**Problem requirements**
Copy out the entries below, exactly as they appear, from the line containing "The image size is (325, 170)." through the line containing "Action: (188, 94)", including both of those lines.

==== Supplied records ====

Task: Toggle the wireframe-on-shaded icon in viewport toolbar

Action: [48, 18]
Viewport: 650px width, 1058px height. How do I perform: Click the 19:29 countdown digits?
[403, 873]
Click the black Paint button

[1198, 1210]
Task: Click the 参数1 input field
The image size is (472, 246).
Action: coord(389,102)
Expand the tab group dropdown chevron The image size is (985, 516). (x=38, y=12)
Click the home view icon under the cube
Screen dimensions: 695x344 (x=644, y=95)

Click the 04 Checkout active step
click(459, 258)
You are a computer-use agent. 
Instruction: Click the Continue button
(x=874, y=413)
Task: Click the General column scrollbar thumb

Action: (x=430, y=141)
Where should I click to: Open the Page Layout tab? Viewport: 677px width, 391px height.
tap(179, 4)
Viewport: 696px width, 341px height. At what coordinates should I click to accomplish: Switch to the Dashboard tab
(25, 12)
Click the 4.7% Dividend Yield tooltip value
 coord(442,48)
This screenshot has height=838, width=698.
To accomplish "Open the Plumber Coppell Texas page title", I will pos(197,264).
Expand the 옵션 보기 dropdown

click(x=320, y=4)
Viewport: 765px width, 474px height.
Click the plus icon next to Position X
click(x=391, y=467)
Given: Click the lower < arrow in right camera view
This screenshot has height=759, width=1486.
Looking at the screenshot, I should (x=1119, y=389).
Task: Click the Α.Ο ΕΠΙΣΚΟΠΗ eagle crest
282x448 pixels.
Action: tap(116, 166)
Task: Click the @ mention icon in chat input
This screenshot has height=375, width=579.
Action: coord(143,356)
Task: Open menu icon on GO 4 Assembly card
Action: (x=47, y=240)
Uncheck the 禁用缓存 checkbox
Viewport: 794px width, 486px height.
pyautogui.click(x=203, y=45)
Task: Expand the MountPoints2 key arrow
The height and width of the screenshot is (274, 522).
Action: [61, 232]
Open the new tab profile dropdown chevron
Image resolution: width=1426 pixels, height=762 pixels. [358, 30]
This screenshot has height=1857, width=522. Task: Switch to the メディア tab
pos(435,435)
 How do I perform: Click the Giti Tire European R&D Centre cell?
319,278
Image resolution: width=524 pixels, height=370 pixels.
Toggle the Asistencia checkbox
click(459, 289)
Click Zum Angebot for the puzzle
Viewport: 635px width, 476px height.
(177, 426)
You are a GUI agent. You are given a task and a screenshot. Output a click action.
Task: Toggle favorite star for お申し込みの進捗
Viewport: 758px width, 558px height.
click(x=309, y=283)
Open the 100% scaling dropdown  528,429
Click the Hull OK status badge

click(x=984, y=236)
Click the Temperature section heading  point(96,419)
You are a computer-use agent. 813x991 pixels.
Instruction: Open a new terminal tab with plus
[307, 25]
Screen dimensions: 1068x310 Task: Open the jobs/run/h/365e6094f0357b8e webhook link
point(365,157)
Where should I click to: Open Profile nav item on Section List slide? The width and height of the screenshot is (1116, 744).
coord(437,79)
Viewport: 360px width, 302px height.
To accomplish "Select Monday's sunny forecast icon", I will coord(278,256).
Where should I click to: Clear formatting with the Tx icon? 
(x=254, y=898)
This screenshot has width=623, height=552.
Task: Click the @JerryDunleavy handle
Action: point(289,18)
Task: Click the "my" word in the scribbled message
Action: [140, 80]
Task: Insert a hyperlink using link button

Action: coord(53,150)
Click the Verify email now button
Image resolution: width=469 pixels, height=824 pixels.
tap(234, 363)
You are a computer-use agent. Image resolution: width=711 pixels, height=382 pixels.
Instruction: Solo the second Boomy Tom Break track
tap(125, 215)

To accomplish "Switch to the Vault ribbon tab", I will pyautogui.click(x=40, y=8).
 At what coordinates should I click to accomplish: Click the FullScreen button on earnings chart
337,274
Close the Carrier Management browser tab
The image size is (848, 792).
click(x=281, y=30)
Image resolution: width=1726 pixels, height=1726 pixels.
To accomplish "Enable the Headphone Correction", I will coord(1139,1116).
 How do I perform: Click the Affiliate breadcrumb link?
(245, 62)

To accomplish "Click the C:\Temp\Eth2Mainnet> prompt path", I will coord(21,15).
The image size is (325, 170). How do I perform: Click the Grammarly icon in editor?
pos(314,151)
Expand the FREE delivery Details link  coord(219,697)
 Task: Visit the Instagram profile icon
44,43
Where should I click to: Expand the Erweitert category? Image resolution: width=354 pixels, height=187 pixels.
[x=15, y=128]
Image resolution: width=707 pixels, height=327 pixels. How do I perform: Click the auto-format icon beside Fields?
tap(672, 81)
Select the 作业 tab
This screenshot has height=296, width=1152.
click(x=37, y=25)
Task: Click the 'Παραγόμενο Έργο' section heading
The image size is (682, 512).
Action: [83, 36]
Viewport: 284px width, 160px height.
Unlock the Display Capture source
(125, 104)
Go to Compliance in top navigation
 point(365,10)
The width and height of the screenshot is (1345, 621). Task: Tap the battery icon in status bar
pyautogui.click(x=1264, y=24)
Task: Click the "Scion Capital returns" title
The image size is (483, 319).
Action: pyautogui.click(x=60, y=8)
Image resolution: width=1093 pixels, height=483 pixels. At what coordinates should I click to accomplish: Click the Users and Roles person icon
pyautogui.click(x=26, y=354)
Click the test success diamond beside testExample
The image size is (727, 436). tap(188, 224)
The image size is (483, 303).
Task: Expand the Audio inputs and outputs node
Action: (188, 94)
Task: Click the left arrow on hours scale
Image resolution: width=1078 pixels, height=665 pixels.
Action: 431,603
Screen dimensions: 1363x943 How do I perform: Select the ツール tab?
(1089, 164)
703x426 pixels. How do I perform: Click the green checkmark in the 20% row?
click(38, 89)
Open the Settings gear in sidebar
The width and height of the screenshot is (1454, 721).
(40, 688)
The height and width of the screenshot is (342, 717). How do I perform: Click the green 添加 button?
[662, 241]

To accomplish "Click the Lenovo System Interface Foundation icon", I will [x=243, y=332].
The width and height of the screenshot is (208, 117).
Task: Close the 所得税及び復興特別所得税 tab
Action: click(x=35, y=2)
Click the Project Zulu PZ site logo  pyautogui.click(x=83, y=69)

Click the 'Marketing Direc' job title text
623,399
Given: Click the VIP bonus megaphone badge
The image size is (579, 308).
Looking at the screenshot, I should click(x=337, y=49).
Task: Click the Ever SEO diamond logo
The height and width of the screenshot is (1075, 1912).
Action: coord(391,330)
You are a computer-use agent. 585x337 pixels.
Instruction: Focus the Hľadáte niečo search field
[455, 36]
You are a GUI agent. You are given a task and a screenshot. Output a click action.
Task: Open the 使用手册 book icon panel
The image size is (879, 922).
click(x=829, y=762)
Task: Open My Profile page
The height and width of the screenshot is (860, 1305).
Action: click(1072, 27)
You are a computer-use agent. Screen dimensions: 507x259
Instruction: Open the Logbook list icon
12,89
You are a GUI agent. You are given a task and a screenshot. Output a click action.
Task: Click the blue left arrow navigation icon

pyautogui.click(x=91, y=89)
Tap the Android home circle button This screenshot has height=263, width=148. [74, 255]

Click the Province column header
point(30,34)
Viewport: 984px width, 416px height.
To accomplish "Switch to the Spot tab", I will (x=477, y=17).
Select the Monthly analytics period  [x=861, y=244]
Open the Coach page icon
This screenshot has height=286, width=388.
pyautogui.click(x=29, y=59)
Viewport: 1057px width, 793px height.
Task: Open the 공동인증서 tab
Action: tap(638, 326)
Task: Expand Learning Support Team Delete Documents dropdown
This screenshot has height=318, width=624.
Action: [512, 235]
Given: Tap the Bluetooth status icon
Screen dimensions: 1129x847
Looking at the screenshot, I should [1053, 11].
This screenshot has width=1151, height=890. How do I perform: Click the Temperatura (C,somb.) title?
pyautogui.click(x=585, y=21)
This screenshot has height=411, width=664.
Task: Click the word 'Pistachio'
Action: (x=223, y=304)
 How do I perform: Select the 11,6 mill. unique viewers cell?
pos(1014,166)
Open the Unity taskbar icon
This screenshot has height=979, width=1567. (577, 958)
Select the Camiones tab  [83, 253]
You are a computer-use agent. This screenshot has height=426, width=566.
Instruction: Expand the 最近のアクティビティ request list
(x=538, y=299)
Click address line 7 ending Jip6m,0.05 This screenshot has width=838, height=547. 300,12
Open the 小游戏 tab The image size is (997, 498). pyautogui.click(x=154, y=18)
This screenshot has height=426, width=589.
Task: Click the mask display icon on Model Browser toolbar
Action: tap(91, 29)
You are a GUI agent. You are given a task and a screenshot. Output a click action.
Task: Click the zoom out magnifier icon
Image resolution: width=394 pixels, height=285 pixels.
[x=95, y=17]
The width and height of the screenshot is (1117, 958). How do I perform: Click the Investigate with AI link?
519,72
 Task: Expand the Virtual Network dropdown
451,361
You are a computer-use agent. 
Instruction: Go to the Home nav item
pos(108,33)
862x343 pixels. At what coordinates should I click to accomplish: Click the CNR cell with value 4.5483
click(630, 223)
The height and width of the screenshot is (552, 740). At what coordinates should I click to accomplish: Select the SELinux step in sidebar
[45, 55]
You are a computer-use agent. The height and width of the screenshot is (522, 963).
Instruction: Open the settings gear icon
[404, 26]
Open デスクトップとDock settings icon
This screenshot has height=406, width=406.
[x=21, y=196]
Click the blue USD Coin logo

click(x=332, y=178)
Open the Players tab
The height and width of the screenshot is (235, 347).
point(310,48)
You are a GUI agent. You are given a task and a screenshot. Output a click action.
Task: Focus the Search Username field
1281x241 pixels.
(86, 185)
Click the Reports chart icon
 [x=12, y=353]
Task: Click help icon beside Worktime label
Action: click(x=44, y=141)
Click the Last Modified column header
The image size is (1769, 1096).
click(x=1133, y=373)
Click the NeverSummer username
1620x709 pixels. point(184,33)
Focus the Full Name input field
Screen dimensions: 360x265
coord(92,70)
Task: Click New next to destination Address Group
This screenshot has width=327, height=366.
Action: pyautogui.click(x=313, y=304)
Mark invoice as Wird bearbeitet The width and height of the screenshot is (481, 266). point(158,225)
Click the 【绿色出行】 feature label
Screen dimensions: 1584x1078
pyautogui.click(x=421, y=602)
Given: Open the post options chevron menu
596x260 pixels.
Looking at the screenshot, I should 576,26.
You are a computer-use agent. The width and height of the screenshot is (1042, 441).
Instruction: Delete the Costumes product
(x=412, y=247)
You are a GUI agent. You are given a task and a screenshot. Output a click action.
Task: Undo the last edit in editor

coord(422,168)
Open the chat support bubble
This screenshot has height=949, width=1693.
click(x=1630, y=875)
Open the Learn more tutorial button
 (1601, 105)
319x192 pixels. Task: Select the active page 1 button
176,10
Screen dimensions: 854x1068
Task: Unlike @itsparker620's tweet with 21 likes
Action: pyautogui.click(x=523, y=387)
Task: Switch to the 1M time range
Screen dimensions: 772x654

====

**Completed exercise**
The image size is (325, 170). How do I perform: Click the Grammarly icon in editor?
pos(314,151)
Expand the FREE delivery Details link  coord(219,697)
 Task: Visit the Instagram profile icon
44,43
Where should I click to: Expand the Erweitert category? Image resolution: width=354 pixels, height=187 pixels.
[x=15, y=128]
Image resolution: width=707 pixels, height=327 pixels. How do I perform: Click the auto-format icon beside Fields?
tap(672, 81)
Select the 作业 tab
This screenshot has height=296, width=1152.
click(x=37, y=25)
Task: Click the 'Παραγόμενο Έργο' section heading
The image size is (682, 512).
Action: [83, 36]
Viewport: 284px width, 160px height.
Unlock the Display Capture source
(125, 104)
Go to Compliance in top navigation
 point(365,10)
The width and height of the screenshot is (1345, 621). Task: Tap the battery icon in status bar
pyautogui.click(x=1264, y=24)
Task: Click the "Scion Capital returns" title
The image size is (483, 319).
Action: pyautogui.click(x=60, y=8)
Image resolution: width=1093 pixels, height=483 pixels. At what coordinates should I click to accomplish: Click the Users and Roles person icon
pyautogui.click(x=26, y=354)
Click the test success diamond beside testExample
The image size is (727, 436). tap(188, 224)
The image size is (483, 303).
Task: Expand the Audio inputs and outputs node
Action: (188, 94)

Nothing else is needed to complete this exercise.